TASK STATEMENT
Copy out every one of the records below word for word.

PROVIDED MATERIAL

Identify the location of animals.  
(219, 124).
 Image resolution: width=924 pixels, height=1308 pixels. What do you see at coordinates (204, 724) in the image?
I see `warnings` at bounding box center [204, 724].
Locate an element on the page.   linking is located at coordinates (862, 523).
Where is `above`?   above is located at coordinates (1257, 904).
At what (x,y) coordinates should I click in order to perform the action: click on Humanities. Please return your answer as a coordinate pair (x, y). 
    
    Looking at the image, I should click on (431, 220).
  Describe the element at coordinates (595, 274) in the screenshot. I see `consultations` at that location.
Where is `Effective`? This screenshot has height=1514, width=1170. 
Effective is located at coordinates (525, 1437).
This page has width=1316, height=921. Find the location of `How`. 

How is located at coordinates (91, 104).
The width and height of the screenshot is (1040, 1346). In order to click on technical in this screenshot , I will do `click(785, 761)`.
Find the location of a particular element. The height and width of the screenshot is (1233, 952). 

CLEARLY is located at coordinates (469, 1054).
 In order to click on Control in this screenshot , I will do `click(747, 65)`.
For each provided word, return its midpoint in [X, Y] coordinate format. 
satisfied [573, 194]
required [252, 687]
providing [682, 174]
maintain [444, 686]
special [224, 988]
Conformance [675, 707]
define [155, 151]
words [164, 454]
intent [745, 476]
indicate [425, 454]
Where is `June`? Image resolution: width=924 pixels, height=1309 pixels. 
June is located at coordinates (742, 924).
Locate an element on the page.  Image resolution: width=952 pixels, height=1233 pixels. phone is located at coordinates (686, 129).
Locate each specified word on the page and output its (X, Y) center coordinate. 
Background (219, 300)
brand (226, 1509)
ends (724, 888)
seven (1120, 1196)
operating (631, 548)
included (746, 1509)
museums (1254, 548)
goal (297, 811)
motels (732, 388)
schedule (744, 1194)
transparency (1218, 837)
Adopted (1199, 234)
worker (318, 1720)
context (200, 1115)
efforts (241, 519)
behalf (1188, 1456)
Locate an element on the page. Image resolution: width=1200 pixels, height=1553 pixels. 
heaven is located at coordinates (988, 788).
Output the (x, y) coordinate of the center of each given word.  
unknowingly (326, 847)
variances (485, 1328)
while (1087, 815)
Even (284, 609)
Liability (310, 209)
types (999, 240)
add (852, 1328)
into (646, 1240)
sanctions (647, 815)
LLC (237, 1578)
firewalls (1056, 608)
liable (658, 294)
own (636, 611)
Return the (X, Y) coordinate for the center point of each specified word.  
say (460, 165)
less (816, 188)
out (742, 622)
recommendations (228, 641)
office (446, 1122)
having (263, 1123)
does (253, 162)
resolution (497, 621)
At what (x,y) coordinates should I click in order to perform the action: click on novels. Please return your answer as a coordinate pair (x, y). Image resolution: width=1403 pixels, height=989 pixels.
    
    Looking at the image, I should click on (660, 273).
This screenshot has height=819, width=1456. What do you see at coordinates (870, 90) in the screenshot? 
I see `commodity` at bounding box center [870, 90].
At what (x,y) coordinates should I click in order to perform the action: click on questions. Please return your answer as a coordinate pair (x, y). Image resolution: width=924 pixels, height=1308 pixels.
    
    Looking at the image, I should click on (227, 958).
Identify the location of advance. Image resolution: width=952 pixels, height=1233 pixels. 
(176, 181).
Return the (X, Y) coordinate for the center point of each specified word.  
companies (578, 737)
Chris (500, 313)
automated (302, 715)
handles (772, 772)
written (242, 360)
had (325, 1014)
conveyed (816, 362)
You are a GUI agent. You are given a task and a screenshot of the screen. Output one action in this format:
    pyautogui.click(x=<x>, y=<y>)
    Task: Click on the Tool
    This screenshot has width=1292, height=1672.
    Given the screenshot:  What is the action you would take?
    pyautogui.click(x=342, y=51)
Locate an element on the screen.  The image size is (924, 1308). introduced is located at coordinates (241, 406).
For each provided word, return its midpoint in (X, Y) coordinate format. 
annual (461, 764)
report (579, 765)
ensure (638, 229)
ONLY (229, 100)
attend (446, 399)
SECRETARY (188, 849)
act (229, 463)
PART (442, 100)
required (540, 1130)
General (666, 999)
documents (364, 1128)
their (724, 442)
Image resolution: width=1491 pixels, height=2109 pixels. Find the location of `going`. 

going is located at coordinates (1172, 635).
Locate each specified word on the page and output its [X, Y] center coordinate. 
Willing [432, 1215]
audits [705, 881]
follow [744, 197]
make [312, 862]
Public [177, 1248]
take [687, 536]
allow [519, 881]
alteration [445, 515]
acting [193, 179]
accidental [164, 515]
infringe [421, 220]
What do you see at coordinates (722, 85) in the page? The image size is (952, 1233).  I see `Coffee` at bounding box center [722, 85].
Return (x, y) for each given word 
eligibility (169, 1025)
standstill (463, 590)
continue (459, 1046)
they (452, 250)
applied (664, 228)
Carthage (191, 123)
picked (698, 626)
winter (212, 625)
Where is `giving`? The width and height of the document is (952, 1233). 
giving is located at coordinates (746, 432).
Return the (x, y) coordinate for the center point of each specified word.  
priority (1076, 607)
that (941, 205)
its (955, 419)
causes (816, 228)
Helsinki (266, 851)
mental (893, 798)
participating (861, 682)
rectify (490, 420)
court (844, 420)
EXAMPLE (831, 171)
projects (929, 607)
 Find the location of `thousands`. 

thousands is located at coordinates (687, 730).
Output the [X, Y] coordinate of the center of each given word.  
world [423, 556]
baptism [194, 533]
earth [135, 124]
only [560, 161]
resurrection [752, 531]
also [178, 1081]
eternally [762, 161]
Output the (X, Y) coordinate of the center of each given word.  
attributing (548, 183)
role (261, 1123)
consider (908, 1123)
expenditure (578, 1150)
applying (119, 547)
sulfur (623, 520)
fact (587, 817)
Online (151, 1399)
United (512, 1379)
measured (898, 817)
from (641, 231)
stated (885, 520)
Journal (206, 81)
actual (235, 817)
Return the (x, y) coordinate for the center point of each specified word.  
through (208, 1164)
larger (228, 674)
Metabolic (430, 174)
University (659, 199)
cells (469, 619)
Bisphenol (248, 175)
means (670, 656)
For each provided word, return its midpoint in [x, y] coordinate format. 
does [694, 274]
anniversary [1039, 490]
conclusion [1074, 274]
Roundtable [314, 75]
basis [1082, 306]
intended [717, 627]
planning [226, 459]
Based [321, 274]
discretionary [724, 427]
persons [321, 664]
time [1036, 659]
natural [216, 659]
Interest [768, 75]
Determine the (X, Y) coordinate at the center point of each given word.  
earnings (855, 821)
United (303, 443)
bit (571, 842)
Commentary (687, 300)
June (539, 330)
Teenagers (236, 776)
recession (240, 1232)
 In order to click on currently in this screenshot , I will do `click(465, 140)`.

FINAL RESULT
Identify the location of animals.  
(219, 124).
 Image resolution: width=924 pixels, height=1308 pixels. What do you see at coordinates (204, 724) in the image?
I see `warnings` at bounding box center [204, 724].
Locate an element on the page.   linking is located at coordinates (862, 523).
Where is `above`?   above is located at coordinates (1257, 904).
At what (x,y) coordinates should I click in order to perform the action: click on Humanities. Please return your answer as a coordinate pair (x, y). 
    
    Looking at the image, I should click on (431, 220).
  Describe the element at coordinates (595, 274) in the screenshot. I see `consultations` at that location.
Where is `Effective`? This screenshot has height=1514, width=1170. 
Effective is located at coordinates (525, 1437).
This page has width=1316, height=921. Find the location of `How`. 

How is located at coordinates (91, 104).
The width and height of the screenshot is (1040, 1346). In order to click on technical in this screenshot , I will do `click(785, 761)`.
Find the location of a particular element. The height and width of the screenshot is (1233, 952). 

CLEARLY is located at coordinates (469, 1054).
 In order to click on Control in this screenshot , I will do `click(747, 65)`.
For each provided word, return its midpoint in [X, Y] coordinate format. 
satisfied [573, 194]
required [252, 687]
providing [682, 174]
maintain [444, 686]
special [224, 988]
Conformance [675, 707]
define [155, 151]
words [164, 454]
intent [745, 476]
indicate [425, 454]
Where is `June`? Image resolution: width=924 pixels, height=1309 pixels. 
June is located at coordinates (742, 924).
Locate an element on the page.  Image resolution: width=952 pixels, height=1233 pixels. phone is located at coordinates (686, 129).
Locate each specified word on the page and output its (X, Y) center coordinate. 
Background (219, 300)
brand (226, 1509)
ends (724, 888)
seven (1120, 1196)
operating (631, 548)
included (746, 1509)
museums (1254, 548)
goal (297, 811)
motels (732, 388)
schedule (744, 1194)
transparency (1218, 837)
Adopted (1199, 234)
worker (318, 1720)
context (200, 1115)
efforts (241, 519)
behalf (1188, 1456)
Locate an element on the page. Image resolution: width=1200 pixels, height=1553 pixels. 
heaven is located at coordinates (988, 788).
Output the (x, y) coordinate of the center of each given word.  
unknowingly (326, 847)
variances (485, 1328)
while (1087, 815)
Even (284, 609)
Liability (310, 209)
types (999, 240)
add (852, 1328)
into (646, 1240)
sanctions (647, 815)
LLC (237, 1578)
firewalls (1056, 608)
liable (658, 294)
own (636, 611)
Return the (X, Y) coordinate for the center point of each specified word.  
say (460, 165)
less (816, 188)
out (742, 622)
recommendations (228, 641)
office (446, 1122)
having (263, 1123)
does (253, 162)
resolution (497, 621)
At what (x,y) coordinates should I click in order to perform the action: click on novels. Please return your answer as a coordinate pair (x, y). Image resolution: width=1403 pixels, height=989 pixels.
    
    Looking at the image, I should click on (660, 273).
This screenshot has height=819, width=1456. What do you see at coordinates (870, 90) in the screenshot? 
I see `commodity` at bounding box center [870, 90].
At what (x,y) coordinates should I click in order to perform the action: click on questions. Please return your answer as a coordinate pair (x, y). Image resolution: width=924 pixels, height=1308 pixels.
    
    Looking at the image, I should click on (227, 958).
Identify the location of advance. Image resolution: width=952 pixels, height=1233 pixels. 
(176, 181).
Return the (X, Y) coordinate for the center point of each specified word.  
companies (578, 737)
Chris (500, 313)
automated (302, 715)
handles (772, 772)
written (242, 360)
had (325, 1014)
conveyed (816, 362)
You are a GUI agent. You are given a task and a screenshot of the screen. Output one action in this format:
    pyautogui.click(x=<x>, y=<y>)
    Task: Click on the Tool
    This screenshot has width=1292, height=1672.
    Given the screenshot:  What is the action you would take?
    pyautogui.click(x=342, y=51)
Locate an element on the screen.  The image size is (924, 1308). introduced is located at coordinates (241, 406).
For each provided word, return its midpoint in (X, Y) coordinate format. 
annual (461, 764)
report (579, 765)
ensure (638, 229)
ONLY (229, 100)
attend (446, 399)
SECRETARY (188, 849)
act (229, 463)
PART (442, 100)
required (540, 1130)
General (666, 999)
documents (364, 1128)
their (724, 442)
Image resolution: width=1491 pixels, height=2109 pixels. Find the location of `going`. 

going is located at coordinates (1172, 635).
Locate each specified word on the page and output its [X, Y] center coordinate. 
Willing [432, 1215]
audits [705, 881]
follow [744, 197]
make [312, 862]
Public [177, 1248]
take [687, 536]
allow [519, 881]
alteration [445, 515]
acting [193, 179]
accidental [164, 515]
infringe [421, 220]
What do you see at coordinates (722, 85) in the page? The image size is (952, 1233).  I see `Coffee` at bounding box center [722, 85].
Return (x, y) for each given word 
eligibility (169, 1025)
standstill (463, 590)
continue (459, 1046)
they (452, 250)
applied (664, 228)
Carthage (191, 123)
picked (698, 626)
winter (212, 625)
Where is `giving`? The width and height of the document is (952, 1233). 
giving is located at coordinates (746, 432).
Return the (x, y) coordinate for the center point of each specified word.  
priority (1076, 607)
that (941, 205)
its (955, 419)
causes (816, 228)
Helsinki (266, 851)
mental (893, 798)
participating (861, 682)
rectify (490, 420)
court (844, 420)
EXAMPLE (831, 171)
projects (929, 607)
 Find the location of `thousands`. 

thousands is located at coordinates (687, 730).
Output the [X, Y] coordinate of the center of each given word.  
world [423, 556]
baptism [194, 533]
earth [135, 124]
only [560, 161]
resurrection [752, 531]
also [178, 1081]
eternally [762, 161]
Output the (X, Y) coordinate of the center of each given word.  
attributing (548, 183)
role (261, 1123)
consider (908, 1123)
expenditure (578, 1150)
applying (119, 547)
sulfur (623, 520)
fact (587, 817)
Online (151, 1399)
United (512, 1379)
measured (898, 817)
from (641, 231)
stated (885, 520)
Journal (206, 81)
actual (235, 817)
Return the (x, y) coordinate for the center point of each specified word.  
through (208, 1164)
larger (228, 674)
Metabolic (430, 174)
University (659, 199)
cells (469, 619)
Bisphenol (248, 175)
means (670, 656)
For each provided word, return its midpoint in [x, y] coordinate format. 
does [694, 274]
anniversary [1039, 490]
conclusion [1074, 274]
Roundtable [314, 75]
basis [1082, 306]
intended [717, 627]
planning [226, 459]
Based [321, 274]
discretionary [724, 427]
persons [321, 664]
time [1036, 659]
natural [216, 659]
Interest [768, 75]
Determine the (X, Y) coordinate at the center point of each given word.  
earnings (855, 821)
United (303, 443)
bit (571, 842)
Commentary (687, 300)
June (539, 330)
Teenagers (236, 776)
recession (240, 1232)
 In order to click on currently in this screenshot , I will do `click(465, 140)`.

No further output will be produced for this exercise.